Mary Hatch, one of our Educational Support teachers, has been with City of Lakes Waldorf School since the very beginning, 25 years ago. It was fun to walk down memory lane with her. She described how Waldorf is difficult to understand but easy to “get”, the incredible trust of parents in those early days, and the vivacity of City of Lakes Waldorf School today.
Mary first encountered Waldorf education while living in Boston, studying nutrition, natural foods and macrobiotics. Many of her friends sent their children to Belmont Waldorf School, so she looked into it too. She immediately loved the community, and started reading Waldorf literature voraciously. Anyone who has tried to read Steiner knows the dense philosophy can be hard to penetrate!
“I started reading and I didn’t understand it, but I felt like I had reached home. I knew this approach to education was right. I felt empathy right away,” says Mary.
It also took time for her daughter to adjust to life in a Waldorf classroom. “My daughter Jessica was a bull in a china closet,” she laughs. She tells of one time when all the children had gone to play outside, and when everyone came back, no one could find Jessica. Everyone was frightened, thinking the worst, and just about to call the police. Someone in the office went to fix herself a cup of tea to calm her frayed nerves, and thought perhaps she heard mice in the cupboard. She opened the door, and- “There was Jessica, in the cupboard eating sugar cubes,” chuckles Mary. “She had frightened these people to death, they were so angry. Then they came to my house and saw the TV, and I felt like the worst parent on earth! Her poor teacher was at the end of her rope.”
Mary removed the TV and committed to doing handwork with her daughter each afternoon, and watched as an amazing transformation took place. Soon her daughter was directing all that energy positively and her teacher said she’d become one of her most delightful students.
Life took Mary and her family to Venezuela for a year where she continued to study anthroposophy and give lectures on Waldorf education. “I missed it so much. I missed school, I missed the community.” She started to think about starting a school of her own when she returned to the United States, and began sending letters to different anthroposophical branches from Toronto to Baltimore to find out how she might go about opening a school in Minnesota.

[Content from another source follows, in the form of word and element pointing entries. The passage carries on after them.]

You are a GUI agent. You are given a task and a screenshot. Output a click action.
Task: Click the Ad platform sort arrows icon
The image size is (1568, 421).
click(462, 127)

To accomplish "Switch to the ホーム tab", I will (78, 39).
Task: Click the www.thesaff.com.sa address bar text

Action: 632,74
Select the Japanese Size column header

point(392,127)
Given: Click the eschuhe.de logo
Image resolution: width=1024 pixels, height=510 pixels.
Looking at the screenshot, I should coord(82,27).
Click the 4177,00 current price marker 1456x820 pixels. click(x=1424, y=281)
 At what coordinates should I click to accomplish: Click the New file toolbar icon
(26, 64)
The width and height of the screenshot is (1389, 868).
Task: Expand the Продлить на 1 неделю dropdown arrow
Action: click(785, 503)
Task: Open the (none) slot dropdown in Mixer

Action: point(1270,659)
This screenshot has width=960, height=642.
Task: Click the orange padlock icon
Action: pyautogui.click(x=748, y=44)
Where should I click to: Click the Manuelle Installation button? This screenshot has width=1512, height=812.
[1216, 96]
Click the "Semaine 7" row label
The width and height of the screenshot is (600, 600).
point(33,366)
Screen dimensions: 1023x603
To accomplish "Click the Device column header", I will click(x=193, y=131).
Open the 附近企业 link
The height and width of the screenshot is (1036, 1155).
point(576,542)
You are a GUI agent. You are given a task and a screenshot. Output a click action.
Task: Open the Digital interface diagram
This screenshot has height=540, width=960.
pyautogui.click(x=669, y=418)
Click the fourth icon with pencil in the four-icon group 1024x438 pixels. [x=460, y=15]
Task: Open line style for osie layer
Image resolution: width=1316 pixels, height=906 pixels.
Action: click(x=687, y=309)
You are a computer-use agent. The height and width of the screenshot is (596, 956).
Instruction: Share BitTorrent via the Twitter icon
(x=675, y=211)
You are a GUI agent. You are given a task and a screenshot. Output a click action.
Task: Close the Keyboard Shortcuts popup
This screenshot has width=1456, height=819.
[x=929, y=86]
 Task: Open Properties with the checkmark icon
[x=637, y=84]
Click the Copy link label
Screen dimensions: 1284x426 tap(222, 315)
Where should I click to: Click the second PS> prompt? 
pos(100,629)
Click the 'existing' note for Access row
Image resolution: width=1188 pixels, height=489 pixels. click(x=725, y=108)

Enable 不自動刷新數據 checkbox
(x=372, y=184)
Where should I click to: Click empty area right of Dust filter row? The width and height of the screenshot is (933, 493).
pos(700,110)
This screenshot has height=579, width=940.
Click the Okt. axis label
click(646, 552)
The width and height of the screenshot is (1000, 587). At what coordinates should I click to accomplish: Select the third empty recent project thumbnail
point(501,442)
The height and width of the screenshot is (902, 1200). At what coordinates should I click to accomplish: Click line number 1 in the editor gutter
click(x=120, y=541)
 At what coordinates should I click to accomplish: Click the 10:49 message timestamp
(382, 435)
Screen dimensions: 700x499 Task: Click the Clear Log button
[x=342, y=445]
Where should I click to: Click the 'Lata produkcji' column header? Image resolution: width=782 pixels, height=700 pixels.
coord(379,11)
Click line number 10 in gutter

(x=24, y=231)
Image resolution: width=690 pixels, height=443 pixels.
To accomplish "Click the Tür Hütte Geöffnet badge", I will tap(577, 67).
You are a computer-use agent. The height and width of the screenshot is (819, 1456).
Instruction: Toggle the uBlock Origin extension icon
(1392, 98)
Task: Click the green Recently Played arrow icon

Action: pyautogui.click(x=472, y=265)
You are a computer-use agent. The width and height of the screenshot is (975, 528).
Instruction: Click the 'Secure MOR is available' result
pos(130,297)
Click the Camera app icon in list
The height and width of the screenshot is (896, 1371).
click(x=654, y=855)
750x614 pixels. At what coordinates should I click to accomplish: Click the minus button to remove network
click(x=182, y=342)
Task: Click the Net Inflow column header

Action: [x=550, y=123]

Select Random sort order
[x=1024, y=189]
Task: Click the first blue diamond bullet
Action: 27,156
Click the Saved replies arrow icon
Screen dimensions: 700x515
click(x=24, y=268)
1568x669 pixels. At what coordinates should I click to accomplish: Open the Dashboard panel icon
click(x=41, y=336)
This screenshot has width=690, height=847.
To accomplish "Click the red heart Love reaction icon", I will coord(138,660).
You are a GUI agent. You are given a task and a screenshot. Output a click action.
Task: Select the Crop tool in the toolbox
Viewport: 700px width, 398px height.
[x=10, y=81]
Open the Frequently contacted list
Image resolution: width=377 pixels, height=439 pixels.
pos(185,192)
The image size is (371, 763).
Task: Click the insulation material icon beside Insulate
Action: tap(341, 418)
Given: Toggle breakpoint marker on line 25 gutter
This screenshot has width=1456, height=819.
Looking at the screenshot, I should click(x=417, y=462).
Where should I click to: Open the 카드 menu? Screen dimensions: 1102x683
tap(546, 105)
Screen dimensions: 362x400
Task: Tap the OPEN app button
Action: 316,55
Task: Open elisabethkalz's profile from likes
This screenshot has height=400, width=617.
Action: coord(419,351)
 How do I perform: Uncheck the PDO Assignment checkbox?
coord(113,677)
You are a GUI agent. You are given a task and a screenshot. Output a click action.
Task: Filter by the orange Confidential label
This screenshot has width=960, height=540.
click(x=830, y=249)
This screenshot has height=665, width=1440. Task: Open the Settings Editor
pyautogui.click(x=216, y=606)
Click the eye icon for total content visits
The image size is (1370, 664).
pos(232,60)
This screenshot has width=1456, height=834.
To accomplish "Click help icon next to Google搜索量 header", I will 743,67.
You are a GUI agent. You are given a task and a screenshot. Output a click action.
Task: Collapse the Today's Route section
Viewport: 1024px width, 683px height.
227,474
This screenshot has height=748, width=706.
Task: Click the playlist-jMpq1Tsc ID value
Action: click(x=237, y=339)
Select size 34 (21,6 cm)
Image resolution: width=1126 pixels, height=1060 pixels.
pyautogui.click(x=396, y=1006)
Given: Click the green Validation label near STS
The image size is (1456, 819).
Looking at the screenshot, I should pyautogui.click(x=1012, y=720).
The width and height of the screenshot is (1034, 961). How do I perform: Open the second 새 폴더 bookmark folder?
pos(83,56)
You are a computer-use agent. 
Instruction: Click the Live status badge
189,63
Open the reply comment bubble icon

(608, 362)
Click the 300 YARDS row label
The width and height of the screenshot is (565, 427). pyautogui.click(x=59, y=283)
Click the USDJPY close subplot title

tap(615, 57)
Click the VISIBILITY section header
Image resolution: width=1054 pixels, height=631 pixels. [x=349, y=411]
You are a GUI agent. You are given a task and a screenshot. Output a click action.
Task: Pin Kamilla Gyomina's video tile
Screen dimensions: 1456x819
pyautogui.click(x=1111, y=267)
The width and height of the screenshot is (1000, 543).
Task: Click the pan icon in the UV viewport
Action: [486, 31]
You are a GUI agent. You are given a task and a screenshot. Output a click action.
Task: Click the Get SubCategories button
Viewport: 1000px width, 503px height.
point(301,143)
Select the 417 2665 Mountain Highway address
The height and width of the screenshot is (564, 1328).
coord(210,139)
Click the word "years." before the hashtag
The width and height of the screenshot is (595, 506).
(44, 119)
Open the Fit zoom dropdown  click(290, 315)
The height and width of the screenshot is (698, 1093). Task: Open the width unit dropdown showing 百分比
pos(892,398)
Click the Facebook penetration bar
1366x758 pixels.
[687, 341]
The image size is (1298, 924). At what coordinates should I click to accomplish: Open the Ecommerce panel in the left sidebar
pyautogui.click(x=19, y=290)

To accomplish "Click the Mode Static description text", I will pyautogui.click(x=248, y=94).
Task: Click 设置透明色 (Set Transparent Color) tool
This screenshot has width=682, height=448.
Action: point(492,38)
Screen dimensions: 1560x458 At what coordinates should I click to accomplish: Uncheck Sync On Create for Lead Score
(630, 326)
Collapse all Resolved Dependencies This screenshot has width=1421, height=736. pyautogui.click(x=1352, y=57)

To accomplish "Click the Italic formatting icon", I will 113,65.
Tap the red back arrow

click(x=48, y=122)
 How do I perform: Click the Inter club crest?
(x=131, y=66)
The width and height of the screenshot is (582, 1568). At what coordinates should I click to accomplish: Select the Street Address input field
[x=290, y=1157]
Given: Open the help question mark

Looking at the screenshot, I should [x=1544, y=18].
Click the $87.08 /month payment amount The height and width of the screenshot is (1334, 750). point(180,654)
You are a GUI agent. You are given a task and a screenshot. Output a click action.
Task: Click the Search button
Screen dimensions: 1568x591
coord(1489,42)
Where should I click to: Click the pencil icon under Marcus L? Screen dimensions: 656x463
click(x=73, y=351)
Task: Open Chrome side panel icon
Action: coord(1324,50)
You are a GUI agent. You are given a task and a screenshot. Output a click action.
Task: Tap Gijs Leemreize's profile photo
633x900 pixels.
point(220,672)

She found a mentor in Maulsby Kimball, who gave her confidence, guidance and support for her vision. “He gave this delightful talk in his rocking chair. He told the group to close their eyes and he would take them on a tour of the Waldorf school. He walked us from room to room- here are the paintings on the walls, here is the music playing, there are the children- and everyone had these smiles on their faces as they imagined it. From that, I got a small group of women together, and we worked for 3 years to start the Minnesota Waldorf School with a Kindergarten.”
But this tenacious woman wasn’t done starting schools quite yet. City of Lakes Waldorf School was next. When Minnesota Waldorf School decided to move to Inver Grove Heights, many people in Minneapolis were concerned about the distance. “No, we thought that was too far away to send these little tiny kids. I told the CLWS founding mothers, if you pull it off, I’ll join you and we’ll start from the beginning. ”
That began many years of arduous, but fulfilling work. She helped organize informational meetings at the Linden Hills Library. She remembers the confidence, solidity and determination that Martha, Nina and Jennifer all brought. Mary usually told a fairy-tale to help prospective parents understand early childhood. Leonora the eurythmist shared some beautiful movements, and Lee Stevens explained the latest on neurology and learning in children, as well as games for teaching math and reading. Mary is still amazed at the faith of those that joined the school in the very beginning. “How in the world did they trust us?” she marvels. “There was nothing there to see- it was just an idea we presented them!”
Looking at the school today at 25, she marvels at the administration of the schools. “We were always putting fingers in the dyke,” says Mary. She remembers fireworks over whether or not teachers should get health insurance, or the expectation that teachers would do the tremendously difficult work of running a classroom, and then also find time to scrub down the bathrooms every night. “Now, look at it! Everything is so cared for, the t’s are crossed i’s are dotted. There are challenges, but they are dealt with, the school is not going to close or disappear into the ether.”
Mary feels that the school fills a need and that it was meant to be here. “We needed to be here in this area, there was a place for us, and we had to get our act together to take that place, but it was here in Minneapolis, waiting for us.”
The holistic way of seeing the child is the greatest gift the school has to offer families. “Holding the whole child – not just asking if they are going to pass the test. It’s giving them time to develop and become a whole being.” Mary delights in the vitality at the heart of the school. “It’s like joining with life, encouraging life to come forth. I think parents feel that in themselves and I definitely feel the children rejoice in it.”
“Every single faculty member offers an amazing gift in the way they meet the children. I’m awed by it. We can’t see ourselves as an exclusive little corner, we need to be part of the whole, it’s for everybody, it’s for all of humanity.”